In comparison, African trypanosomes pass through only two stages, trypomastigote and epimastigote. Within a vertebrate host, African trypanosomes multiply as trypomastigotes in the blood and lymph, whereas T. cruzi multiplies intracellularly as amastigotes. African trypanosomes survive by continually varying their coats and presenting new antigens, thereby exhausting the immune system and setting the stage for secondary infections.

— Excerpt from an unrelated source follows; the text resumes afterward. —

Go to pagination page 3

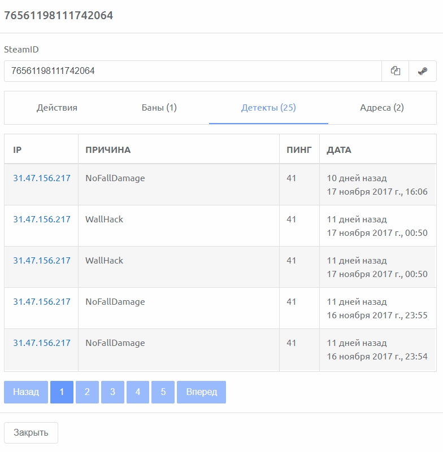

African trypanosomes change their surface coat to defeat the immune system, but American trypanosomes have taken up an intracellular existence and interacted with several broad modulations of vertebrate immune function to evade immunity in more subtle but equally effective ways in terms of its survival. T. cruzi doesn’t undergo a dramatic alteration of the glycoprotein coat as do African trypanosomes, but it does have many different strains (See Appendix 2: Strains of T. cruzi). In Bolivia well over a hundred strains of T. cruzi have been identified which have different surface architecture. T. cruzi uses its surface architecture as an immunoprophylactic. For example, once T. cruzi trypomastigotes have penetrated host cells, surface components protect it from lysosomal enzymes and products ofoxidative burst.

The adaptive successes of African and American trypanosomes lie with their surface coat, which is quite able to outsmart immune systems of the host. Generally speaking, the outer surface of any parasite is one of the most important organs in its symbiotic relationship because it provides an interface between the parasite and its vertebrate and invertebrate hosts. A large measure of the success of trypanosomes lies in their ability to modulate their outer surface in response to attack from host antibodies and immune cells and to hostile components from the environment they encounter in the insect gut and in the cells, fluids, and tissues of a vertebrate host. If prophylactic vaccinations are developed against T. cruzi and the African trypanosomes, they will probably have to somehow alter or incapacitate the outer surface of the parasite.

African trypanosomes have coats of glycoprotein, which are capable of producing thousands of antigenic variations. After African metacyclic trypomastigotes have infected a person, the humoral immune system responds by producing antibodies primarily of two classes, IgM and IgG. The IgM class is the first of these defense proteins produced in response to infection. They destroy by agglutination and lysis all antigenically identical organisms within a given population of parasites. Some trypomastigotes escape because they have different surface antigens, however, and they quickly reproduce until there is another attack by a new variety of IgM antibodies. Another group survives with antigenic variations on their surface coats, and another IgM antibody contingent rushes out to kill them. Eventually, the parasites win this battle because their possibility of variation and survival is greater than the strength of the host’s immune system, continually weakened by the stress of the attacks. Moreover, continual lysing of antigens releases toxic substances into the victim’s body. Every wave of antibodies quickly becomes useless because the trypanosomes have selected new coats with new antigens which evade the previous antibodies (Katz, Despommier, and Gwadz 1988). In short, African trypanosomes display a “moving target,” a continual variation of antigenic coatings, so that just as the host mounts an antibody response to one, another type proliferates (Schmidt and Roberts 1989).